• Task goal: Copy the records exactly, leaving out every picture.

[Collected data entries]
"""

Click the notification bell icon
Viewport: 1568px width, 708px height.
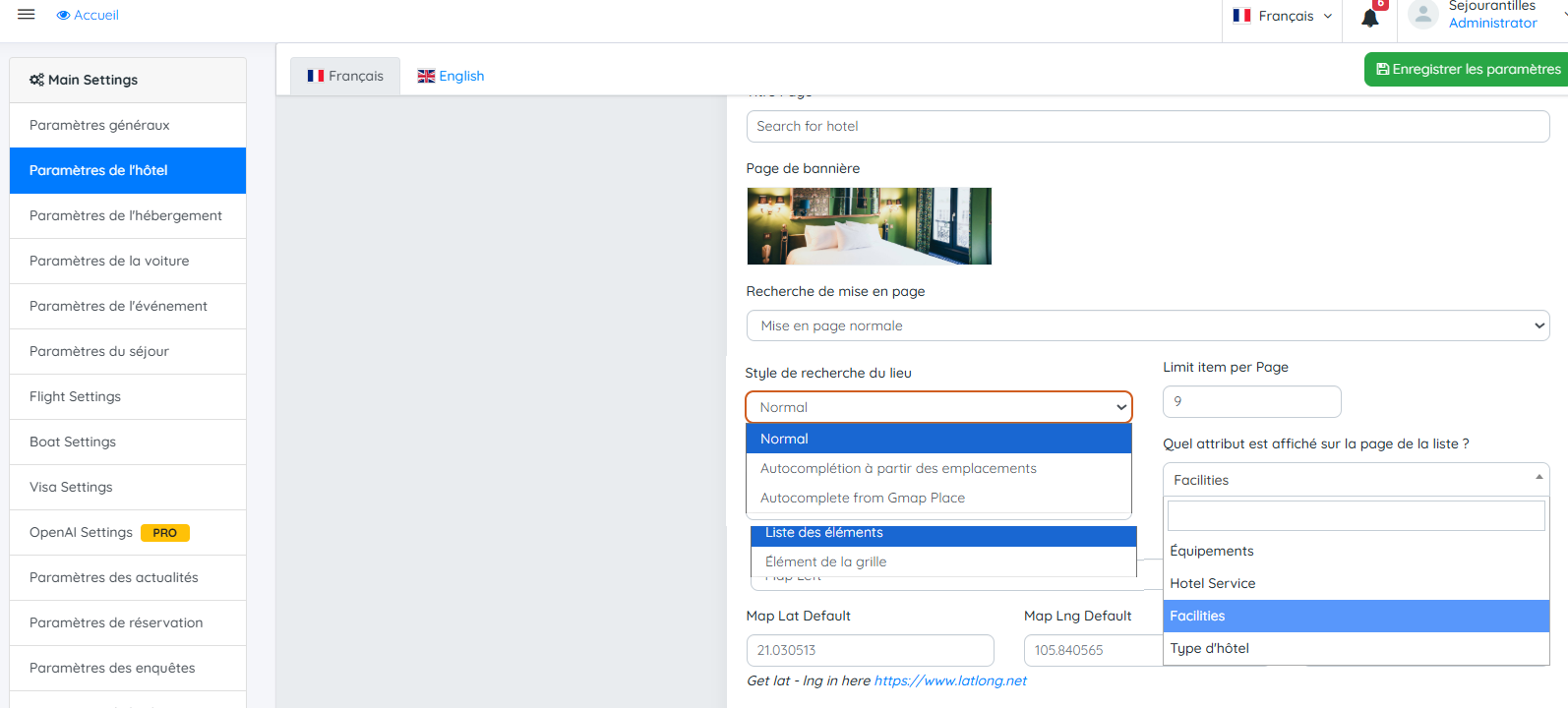pos(1369,17)
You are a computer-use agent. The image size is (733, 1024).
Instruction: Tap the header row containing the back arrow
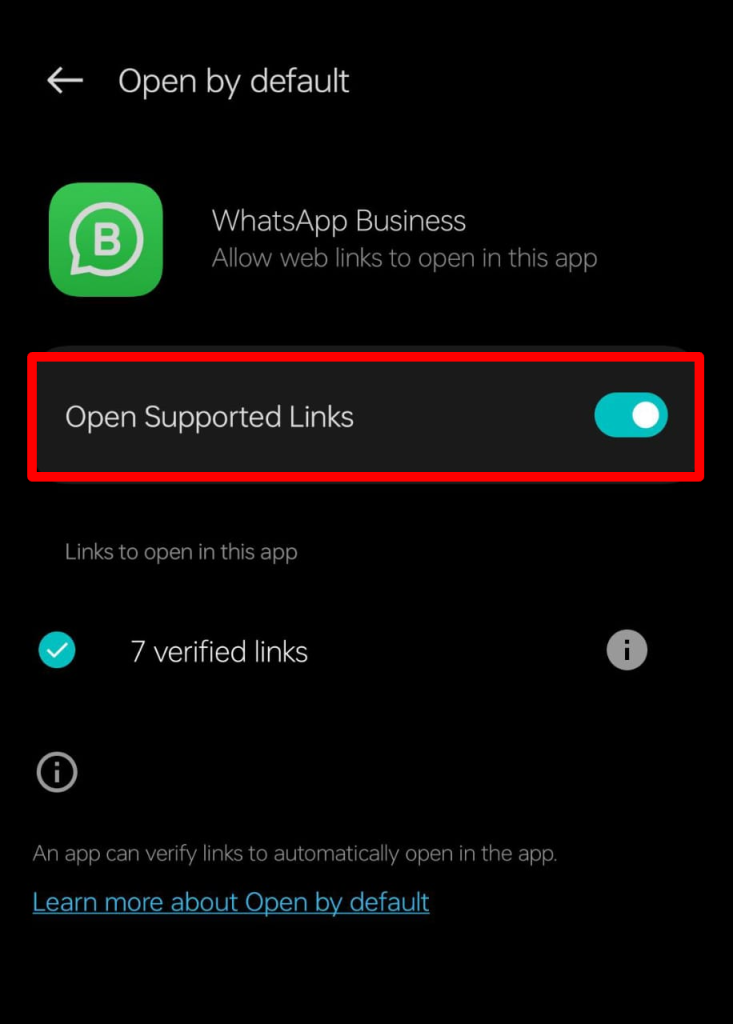366,82
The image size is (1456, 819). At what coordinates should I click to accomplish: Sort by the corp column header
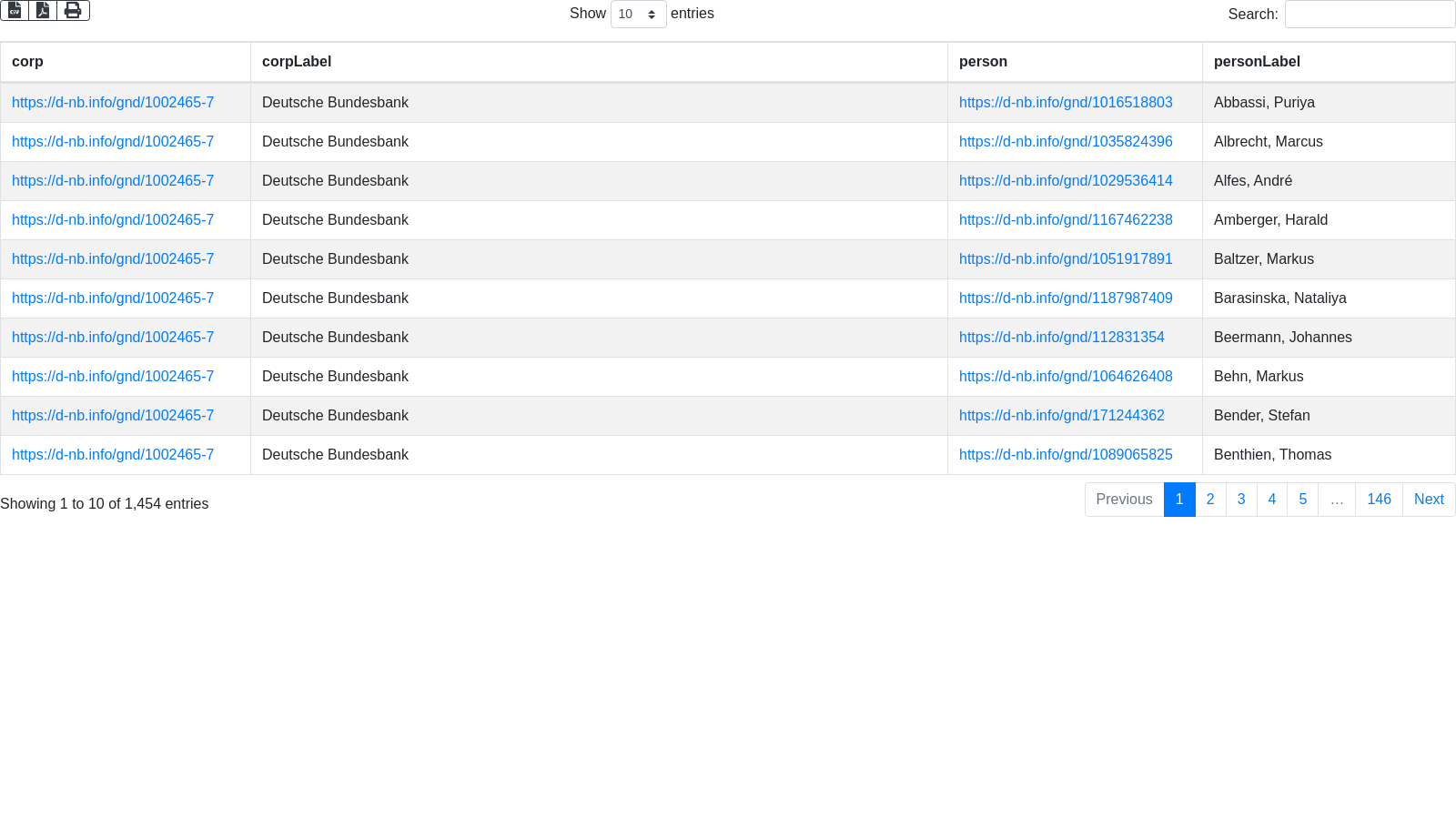27,62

"""

• Written reply:
Click the notification bell icon
Viewport: 1568px width, 708px height.
pos(1369,17)
You are a computer-use agent. The image size is (733, 1024).
Instruction: Tap the header row containing the back arrow
366,82
The image size is (1456, 819). At what coordinates should I click to accomplish: Sort by the corp column header
27,62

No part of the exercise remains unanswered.